Aldrich Ames, a CIA officer who became one of America's most damaging double agents, has died aged 84. The former counterintelligence officer, who was serving a life sentence without the possibility of parole, died on Monday at the Federal Correctional Institution in Cumberland, Maryland, CBS News reported.

Ames was jailed on April 28, 1994, after admitting to selling secret information to the Soviet Union and later Russia. His actions compromised over 100 clandestine operations and revealed the identities of more than 30 agents spying for the West, resulting in the deaths of at least 10 CIA intelligence assets.

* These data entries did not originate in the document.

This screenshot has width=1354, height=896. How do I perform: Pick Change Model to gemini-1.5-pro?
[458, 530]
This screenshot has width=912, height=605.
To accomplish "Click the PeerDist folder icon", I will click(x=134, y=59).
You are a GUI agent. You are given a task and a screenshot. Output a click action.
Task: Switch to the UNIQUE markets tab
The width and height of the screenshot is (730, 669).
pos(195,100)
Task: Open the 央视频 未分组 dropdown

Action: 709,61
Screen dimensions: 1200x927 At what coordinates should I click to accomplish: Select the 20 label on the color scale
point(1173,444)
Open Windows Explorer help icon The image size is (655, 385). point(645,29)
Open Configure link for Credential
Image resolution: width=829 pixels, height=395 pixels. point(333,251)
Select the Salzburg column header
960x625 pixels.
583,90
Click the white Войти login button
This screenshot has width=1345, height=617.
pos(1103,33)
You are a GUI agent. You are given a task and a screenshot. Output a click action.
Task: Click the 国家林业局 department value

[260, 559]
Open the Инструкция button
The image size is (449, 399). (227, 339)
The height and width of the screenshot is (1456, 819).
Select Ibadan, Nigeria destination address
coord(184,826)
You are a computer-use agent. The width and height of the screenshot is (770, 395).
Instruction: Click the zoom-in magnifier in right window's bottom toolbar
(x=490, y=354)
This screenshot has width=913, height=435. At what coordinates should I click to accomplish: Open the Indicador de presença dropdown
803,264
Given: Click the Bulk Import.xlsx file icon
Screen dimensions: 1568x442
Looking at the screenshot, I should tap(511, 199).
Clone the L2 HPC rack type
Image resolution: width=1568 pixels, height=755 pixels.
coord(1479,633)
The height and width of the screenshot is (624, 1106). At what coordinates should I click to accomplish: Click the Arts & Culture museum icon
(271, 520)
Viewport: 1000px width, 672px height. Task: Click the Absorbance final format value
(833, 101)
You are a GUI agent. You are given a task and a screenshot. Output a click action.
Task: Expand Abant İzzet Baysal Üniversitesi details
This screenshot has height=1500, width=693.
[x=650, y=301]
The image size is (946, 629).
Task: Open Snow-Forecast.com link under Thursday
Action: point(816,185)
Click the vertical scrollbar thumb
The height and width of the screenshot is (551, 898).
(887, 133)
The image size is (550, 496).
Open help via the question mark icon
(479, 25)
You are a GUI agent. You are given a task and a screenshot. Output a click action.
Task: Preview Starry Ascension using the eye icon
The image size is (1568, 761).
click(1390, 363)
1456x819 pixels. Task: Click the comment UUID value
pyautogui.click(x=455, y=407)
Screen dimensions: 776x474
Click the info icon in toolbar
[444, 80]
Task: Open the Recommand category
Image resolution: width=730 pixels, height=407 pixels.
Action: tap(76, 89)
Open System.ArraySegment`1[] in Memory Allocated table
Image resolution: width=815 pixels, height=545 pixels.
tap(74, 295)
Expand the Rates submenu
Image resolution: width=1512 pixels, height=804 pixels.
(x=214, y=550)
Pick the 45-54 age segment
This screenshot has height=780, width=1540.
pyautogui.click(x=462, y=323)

Seeking money to pay debts, Ames began providing the KGB with the names of CIA spies in April 1985, receiving an initial payment of $50,000. Known by his KGB code name, Kolokol (The Bell), Ames ultimately identified nearly all of the CIA's spies in the Soviet Union and received approximately $2.5 million in return, which he used to live extravagantly, owning a new Jaguar and a $540,000 house.

Ames's career in the CIA, supported by his father who was also in the agency, commenced in 1962. His early marriage to fellow CIA agent Nancy Segebarth gave way to problematic personal issues, including alcohol dependency and escalating debts that fueled his treachery.

His double life started in the 1980s during his tenure in Mexico, where he eventually married his second wife, Maria del Rosario Casas Dupuy. Despite prior security violations, Ames rose to head the CIA's Soviet counterintelligence department.

His betrayal spanned nine years and culminated in his arrest in February 1994. Ames cooperated with authorities and secured a lenient deal for his wife, who was charged as his accomplice. CIA director at the time, R. James Woolsey, characterized Ames as a 'malignant betrayer of his country' whose greed resulted in the loss of innocent lives.